What Is System Design?
Start here. What system design actually means, why it matters, the framework that turns a vague problem into a defensible architecture, and how to read every other article in this course.
System design is the process of defining the architecture, components, interfaces, and data flow of a software system to meet a set of requirements. Concretely: how do you turn "let's build Twitter" into something a team can build, that stays up at 3am, and that doesn't cost $4M/month to run?
It is not writing code. Design is the layer of decisions that comes before code — which database, how many services, how they talk, what happens when one of them dies, what happens when a million users show up at once, and where you'll regret your choices in two years.
If coding is how, system design is what and why.
Why this matters
Climbing past mid-level at any large tech company means taking a vague problem — "we need real-time notifications" — and turning it into an architecture that scales, fails gracefully, and stays affordable. The design is the work; writing code is what happens once the design is settled. That's the first reason.
The second is purely practical: every senior+ role at Meta, Google, Amazon, Microsoft, Netflix, Stripe, and Uber includes a 45- to 60-minute system design round. You're graded on the same dimensions you'd be graded on in the job — clarity of communication, depth of trade-off thinking, and breadth of vocabulary.
The third is less obvious: knowing how the systems around your code work makes you better at the code itself. You'll understand why your team chose Postgres over DynamoDB, why there's a Kafka in the middle, and why retries need jitter — and that understanding will keep you from causing the next outage.
What design actually is
Junior engineers tend to think of design as drawing boxes. It isn't. Drawing boxes is capturing design. The doing of design is making a series of small, testable decisions, each of which closes off a class of options.
flowchart LR
A[Vague idea<br/>'design Twitter'] --> B[Constraints]
B --> C[Decisions]
C --> D[Architecture]
D --> E[Trade-offs<br/>made explicit]
style A fill:#ff6b1a,stroke:#ff6b1a,color:#0a0a0f
style E fill:#a855f7,stroke:#a855f7,color:#fff
A real system designer's mind moves like this:
"Read-heavy social timeline → 100:1 read/write skew → reads must be cheap → fanout-on-write → write amplification → cap follower count for celebrity accounts → fallback to fanout-on-read for celebrities → now I have two paths through the system; let me write that down."

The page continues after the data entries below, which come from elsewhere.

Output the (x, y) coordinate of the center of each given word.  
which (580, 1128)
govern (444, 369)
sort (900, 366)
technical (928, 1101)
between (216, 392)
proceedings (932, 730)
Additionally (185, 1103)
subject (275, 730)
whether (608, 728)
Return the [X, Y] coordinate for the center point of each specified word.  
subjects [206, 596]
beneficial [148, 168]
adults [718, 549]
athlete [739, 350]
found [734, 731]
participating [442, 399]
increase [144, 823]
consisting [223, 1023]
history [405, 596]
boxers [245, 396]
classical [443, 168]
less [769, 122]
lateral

Each phrase is a decision that constrains the next one. The architecture diagram is the result; the work was the chain of reasoning.

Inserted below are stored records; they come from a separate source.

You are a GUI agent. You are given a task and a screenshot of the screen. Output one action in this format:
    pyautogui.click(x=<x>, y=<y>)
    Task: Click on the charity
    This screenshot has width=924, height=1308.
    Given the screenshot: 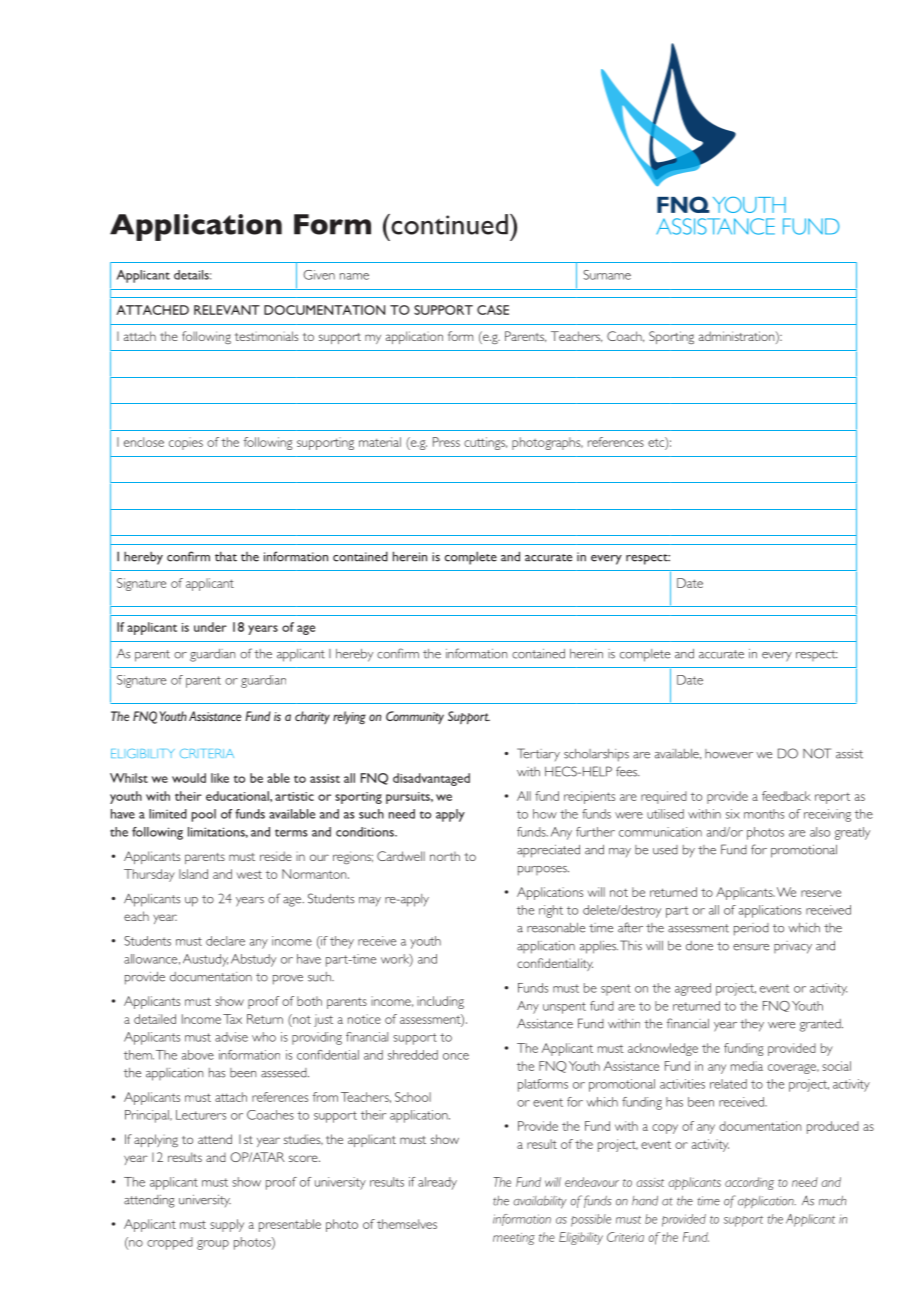 What is the action you would take?
    pyautogui.click(x=312, y=717)
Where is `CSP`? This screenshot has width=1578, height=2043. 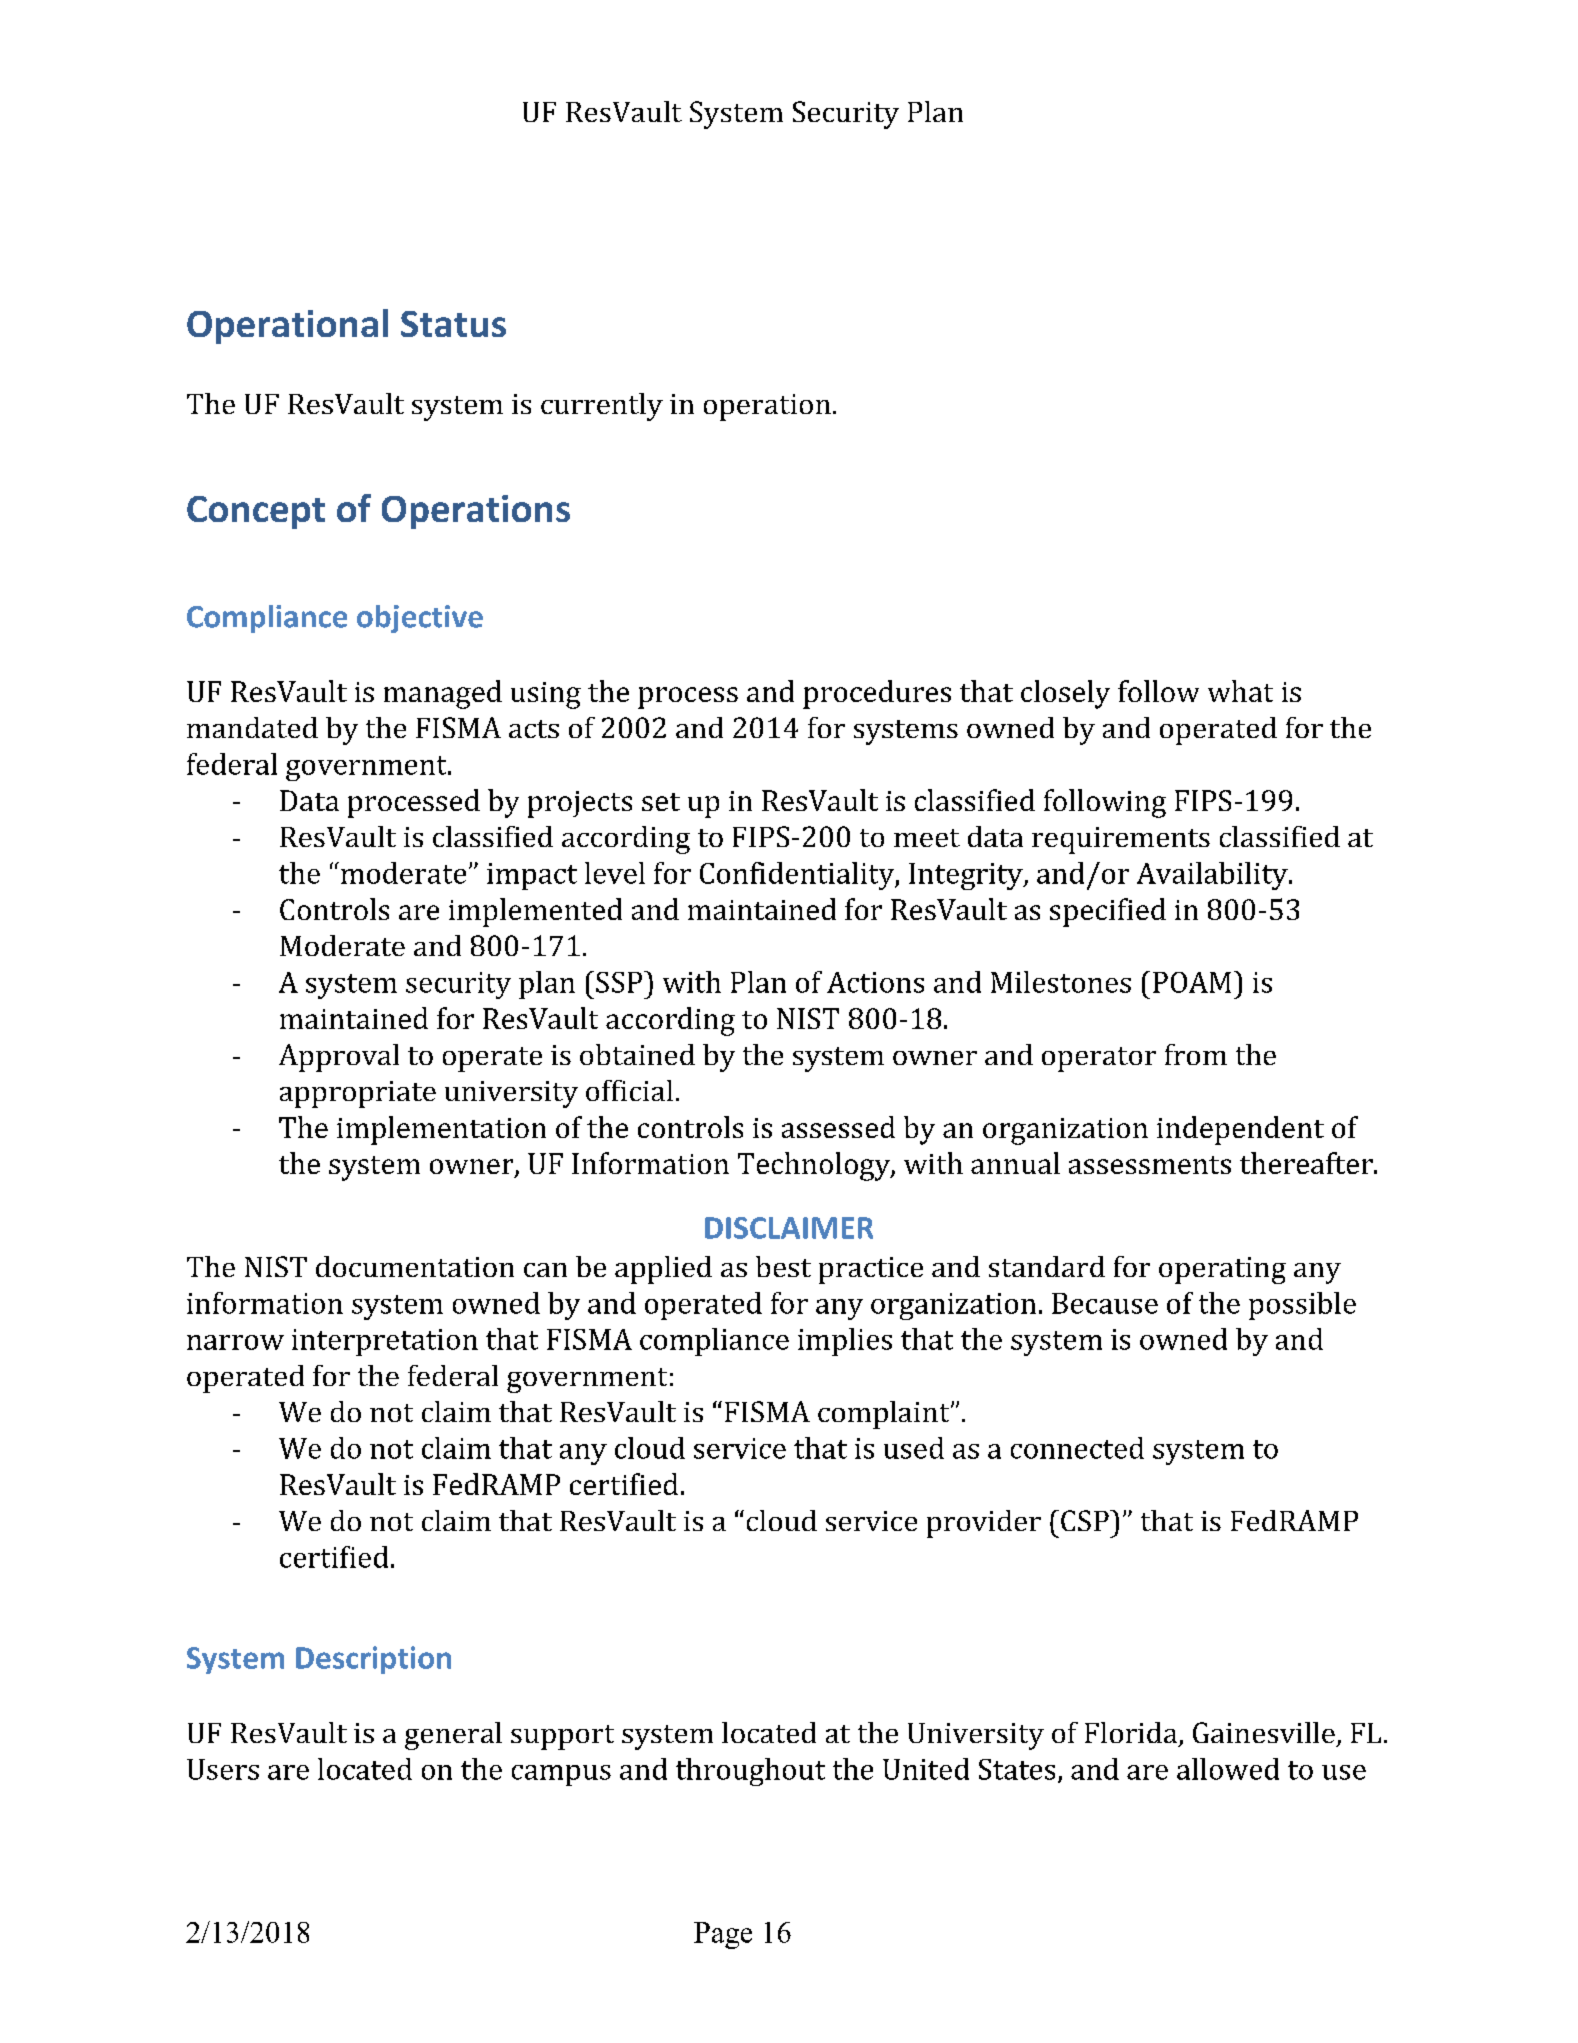
CSP is located at coordinates (1086, 1520).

The framework: from vague request to defensible design
Every system design problem — interview or real — has the same skeleton. Internalize it once and you'll never freeze again.
flowchart TD
R[Requirements] --> E[Estimation]
E --> H[High-Level Design]
H --> D[Deep Dives]
D --> T[Trade-offs & Wrap-up]
style R fill:#ff6b1a,stroke:#ff6b1a,color:#0a0a0f
style T fill:#a855f7,stroke:#a855f7,color:#fff
In a 45-minute interview, the rough budget is:
| Phase | Time | What you produce |
|---|---|---|
| Requirements | 5 min | Bulleted functional + non-functional requirements |
| Estimation | 5 min | QPS, storage, bandwidth |
| High-level design | 10 min | API + data model + box-and-arrow diagram |
| Deep dive | 15 min | Detailed look at 1–2 hot spots |
| Trade-offs | 5 min | What you'd change with more time |
| Q&A | 5 min | Reserved |
The same pattern applies to real projects — you just spend hours per phase instead of minutes.
sequenceDiagram
participant You
participant Interviewer
You->>Interviewer: Clarify requirements (5 min)
Interviewer-->>You: Scope confirmed
You->>Interviewer: Sketch estimation (5 min)
Interviewer-->>You: Numbers agreed
You->>Interviewer: High-level design (10 min)
Interviewer-->>You: Questions, probes
You->>Interviewer: Deep dive on hard part (15 min)
Interviewer-->>You: Follow-ups
You->>Interviewer: Name trade-offs, wrap up (5 min)
Interviewer-->>You: Q&A (5 min)
Phase 1: Requirements
Two kinds, and most candidates under-invest in the second one.
Functional requirements are what the system does:
"Users can post tweets up to 280 characters. Followers see new tweets in their feed. Tweets can have images. Users can follow / unfollow. Users can reply, like, retweet."
Non-functional requirements are how well it does it:
"p99 latency of feed load < 200ms. Tweets durable forever. 99.99% availability. 300M daily active users. 100:1 read/write ratio."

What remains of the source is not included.